The 34th Mersenne prime, both in order of size (smallest to largest) and in order of discovery. Specifically M34 is 21,257,787-1, which is a number 378,632 decimal digits long. The number was found to be prime in 1996.
It was verified by Richard Crandall as well as by George Woltman and others. Using the Prime95 software on a Pentium 90MHz machine it took about 60 hours to double check the number. Woltman, by happenstance, was 95% of the way through a check on that very number, when he was notified of Slowinski and Gage's result (on April 15) and asked to verify it. This being the case, Woltman's verification was the first to be completed (in about the same length of time from his notification to the end of the test as Slowinski & Gage's test took.) Had Woltman's test been completed before the notification from Slowinksi arrived, he would have been a co-discoverer. Had Woltman been testing the number on his Pentium-Pro 200MHz machine, he may have been the first to notify the others of the discovery.

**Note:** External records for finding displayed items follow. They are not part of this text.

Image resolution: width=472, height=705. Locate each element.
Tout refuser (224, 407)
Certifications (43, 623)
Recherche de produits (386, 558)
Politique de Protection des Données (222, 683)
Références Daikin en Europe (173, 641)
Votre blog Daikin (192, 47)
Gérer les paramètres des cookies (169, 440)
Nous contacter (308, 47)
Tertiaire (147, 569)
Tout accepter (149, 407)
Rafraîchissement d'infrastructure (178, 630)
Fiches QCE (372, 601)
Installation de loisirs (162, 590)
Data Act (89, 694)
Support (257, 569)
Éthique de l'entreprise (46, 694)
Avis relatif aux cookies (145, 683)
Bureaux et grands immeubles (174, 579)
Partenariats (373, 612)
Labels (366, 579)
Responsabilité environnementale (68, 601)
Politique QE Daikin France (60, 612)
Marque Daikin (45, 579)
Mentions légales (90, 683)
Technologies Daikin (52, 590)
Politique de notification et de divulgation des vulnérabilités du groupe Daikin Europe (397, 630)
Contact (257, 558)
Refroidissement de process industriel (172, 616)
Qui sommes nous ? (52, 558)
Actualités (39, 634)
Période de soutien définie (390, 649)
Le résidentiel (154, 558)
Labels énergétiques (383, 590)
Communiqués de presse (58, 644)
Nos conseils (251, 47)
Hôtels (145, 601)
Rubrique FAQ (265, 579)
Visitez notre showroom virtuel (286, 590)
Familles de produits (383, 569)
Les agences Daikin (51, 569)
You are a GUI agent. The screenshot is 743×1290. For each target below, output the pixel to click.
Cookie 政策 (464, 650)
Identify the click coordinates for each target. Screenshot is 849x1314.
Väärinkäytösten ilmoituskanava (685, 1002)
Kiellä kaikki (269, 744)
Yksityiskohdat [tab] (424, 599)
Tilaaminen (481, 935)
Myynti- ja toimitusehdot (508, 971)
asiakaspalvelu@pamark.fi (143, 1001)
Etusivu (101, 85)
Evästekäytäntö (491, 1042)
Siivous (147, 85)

This was the last record Mersenne prime to be discovered on a supercomputer and not on a personal computer. The above incident shows how close it came to being the first record Mersenne prime to be discovered on a PC. This parallels the general industry trend from very high performance specialized processor based systems to highly parallel 'off-the-shelf' chip base systems. Many of the fastest supercomputers now are GPUs and server processors.
Cray and Silcon Graphics (SGI) which purchased Cray had employees who, either while with the company or before they joined the company, discovered 10 of the 11 record primes between 1978 and 1996, namely Slowinski, Gage, and Landon Curt Noll (either alone or with others).
Why would such a company allow their valuable computer time to be 'wasted' on this search?
In a press release about the discovery of M34 the company said, "the 'prime finder' program developed by Slowinski and Gage is used by Cray Research as a quality assurance test on all new supercomputer systems." Slowinski said, "This acts as a real 'torture test' for a computer. The prime finder program rigorously tests all elements of a system -- from the logic of the processors, to the memory, the compiler and the operating and multitasking systems. For high performance systems with multiple processors, this is an excellent test of the system's ability to keep track of where all the data is."
So, in addition to checking the machines, it also helped with mathematic research.